Por que este foco é um sinal para o conjunto da Auvergne-Rhône-Alpes
Vários elementos fazem deste episódio um ponto de alerta para o conjunto da região, e não apenas para Lyon.
O mosquito tigre está massivamente implantado na região
Segundo a ARS Auvergne-Rhône-Alpes, 1 328 communes estavam colonizadas pelo mosquito tigre em 2025 (contra 1 192 em 2024), o que representa 80% da população regional exposta nos 12 departamentos. A progressão é contínua, do Rhône e da área metropolitana de Lyon até à Isère, Ain, Drôme, Loire, Savoie e Haute-Savoie.

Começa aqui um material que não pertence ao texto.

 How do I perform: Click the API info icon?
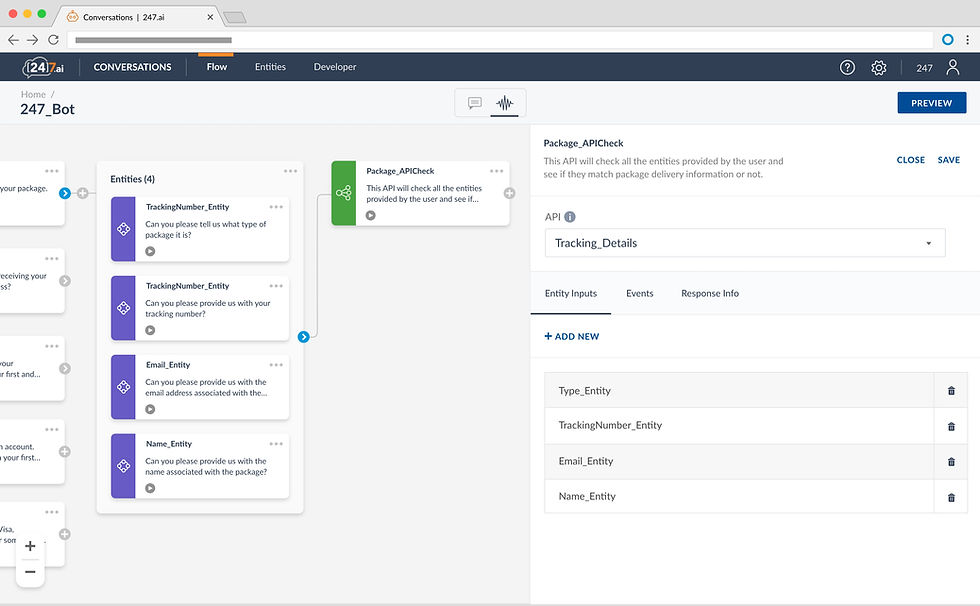(570, 217)
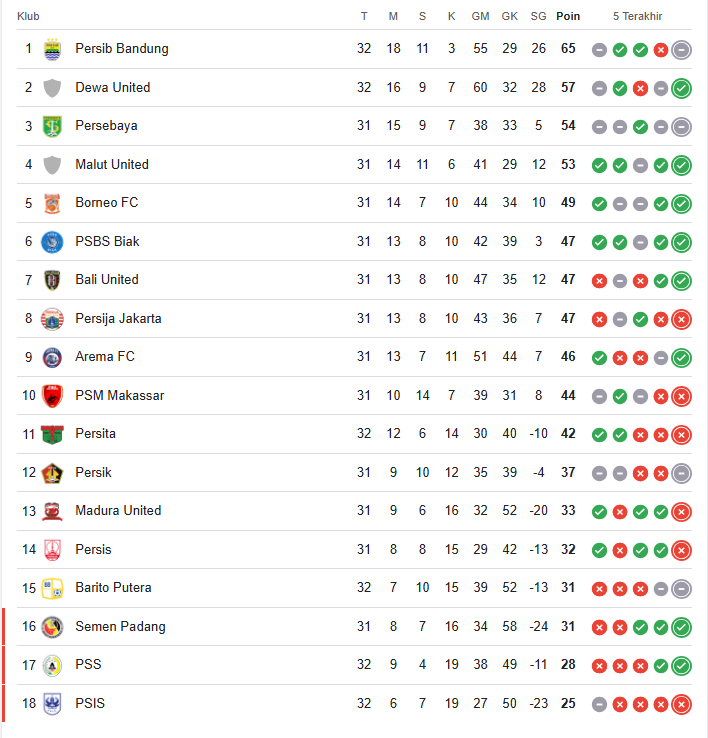Screen dimensions: 708x738
Task: Click Malut United's latest circled win result
Action: tap(681, 165)
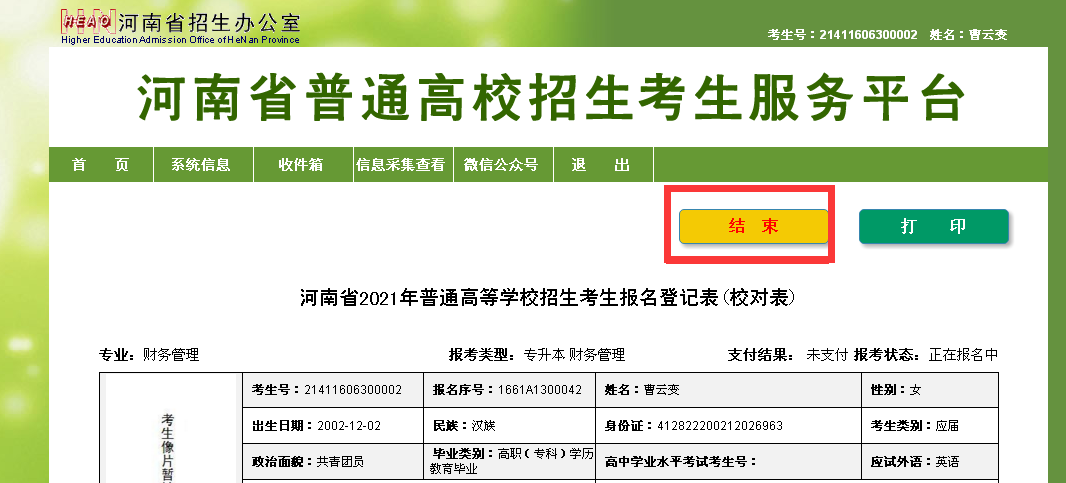Screen dimensions: 1066x483
Task: Click the 报考状态 正在报名中 status
Action: point(925,355)
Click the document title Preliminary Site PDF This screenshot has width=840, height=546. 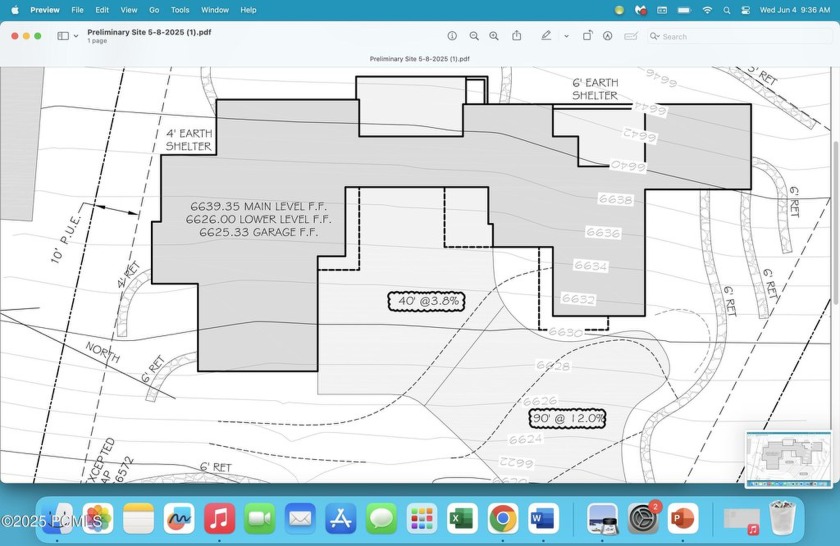[x=149, y=32]
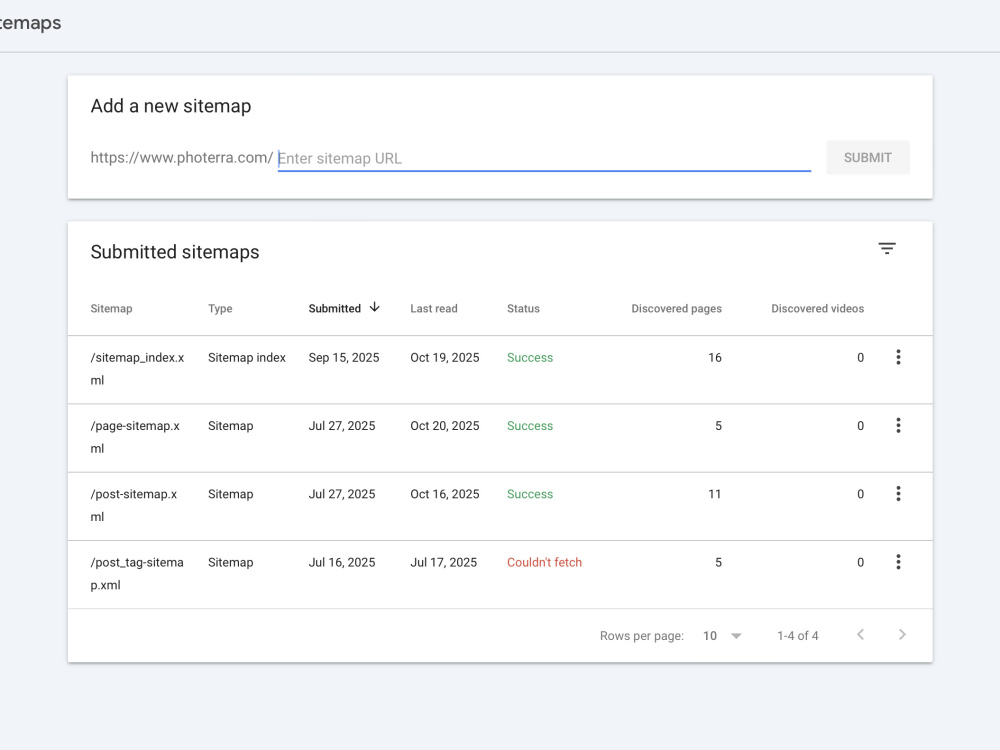Click the SUBMIT button

point(867,158)
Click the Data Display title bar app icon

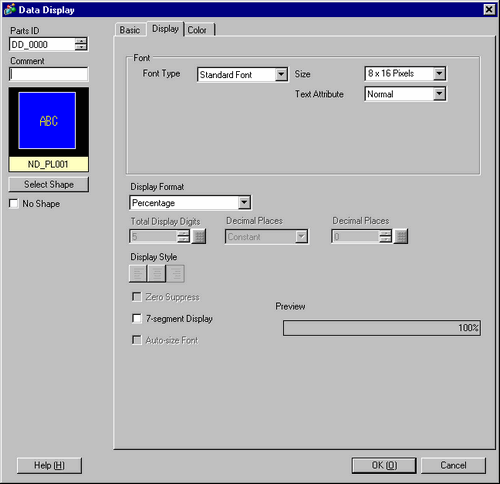click(10, 9)
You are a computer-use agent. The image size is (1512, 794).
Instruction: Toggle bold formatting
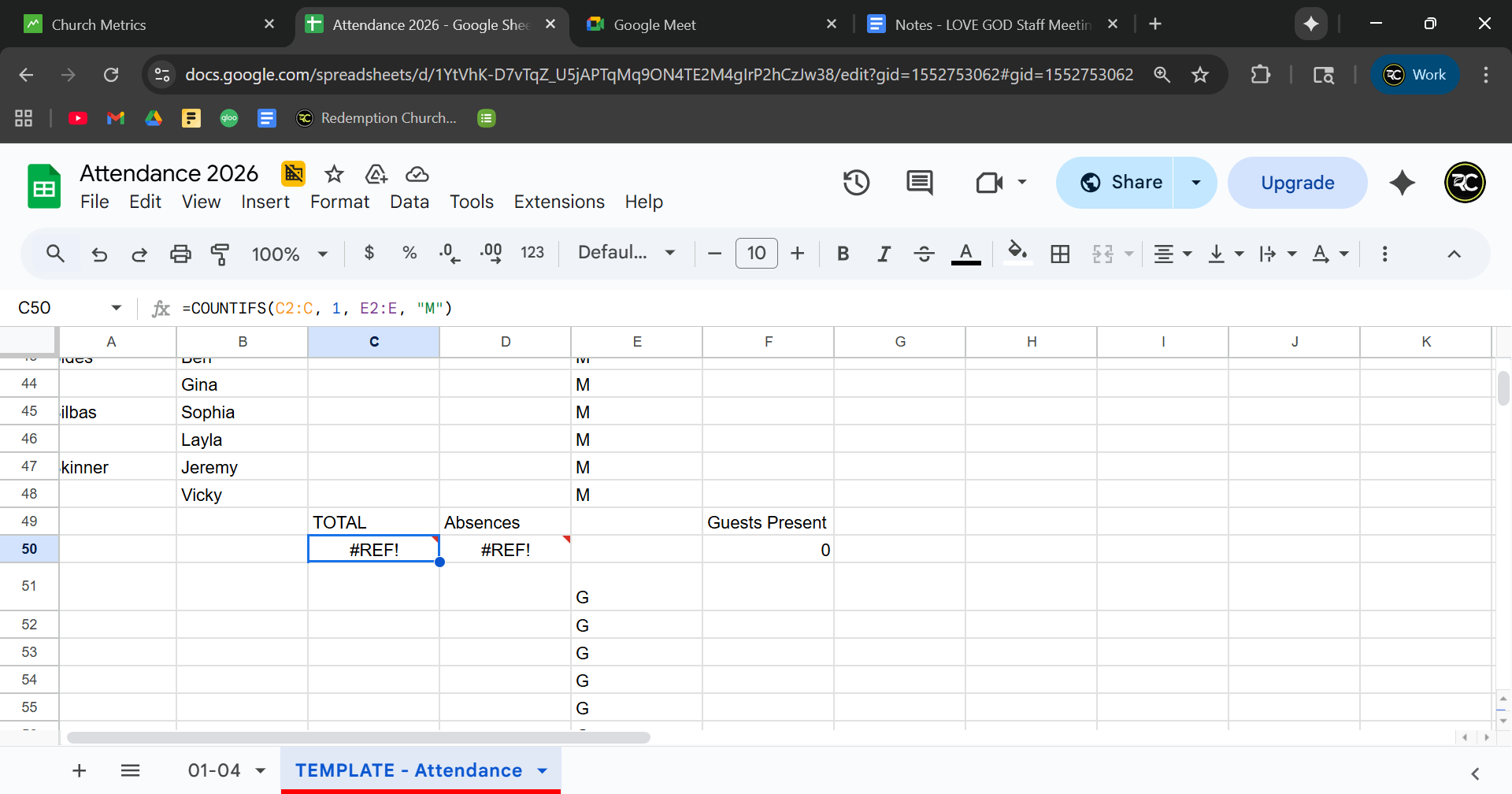click(x=843, y=254)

O mapa de colonização 2026 publicado pelo Ministério da Saúde inclui agora a totalidade dos departamentos da região, com exceção dos planaltos de maior altitude.
A temporada 2025 foi a mais dura de sempre na ARA
O balanço 2025 mostra um recorde histórico para a região: 347 casos importados (177 chikungunya, 168 dengue, 2 Zika) e 6 focos de transmissão autóctone de chikungunya totalizando 51 casos mais 2 casos isolados, bem como 2 focos de dengue autóctone (4 casos) nos departamentos de Rhône, Isère, Savoie, Loire, Ain e Drôme. O Rhône e a Isère concentraram a maior parte dos casos e focos. É este nível recorde que justifica a atenção reforçada dada ao foco lionês de julho de 2026.
Condições meteorológicas muito favoráveis ao mosquito tigre
O verão 2026 na região combina temperaturas noturnas elevadas em meio urbano (ilha de calor urbana de Lyon), humidade matinal persistente ao longo do Ródano e do Saône, e episódios tempestuosos intercalados com vagas de calor — uma combinação perfeita para o mosquito tigre, cujo ciclo ovo-adulto se acelera para 7-10 dias em vez de 14 num ano fresco, e cuja duração de vida adulta se prolonga, aumentando mecanicamente o número de picadas por fêmea.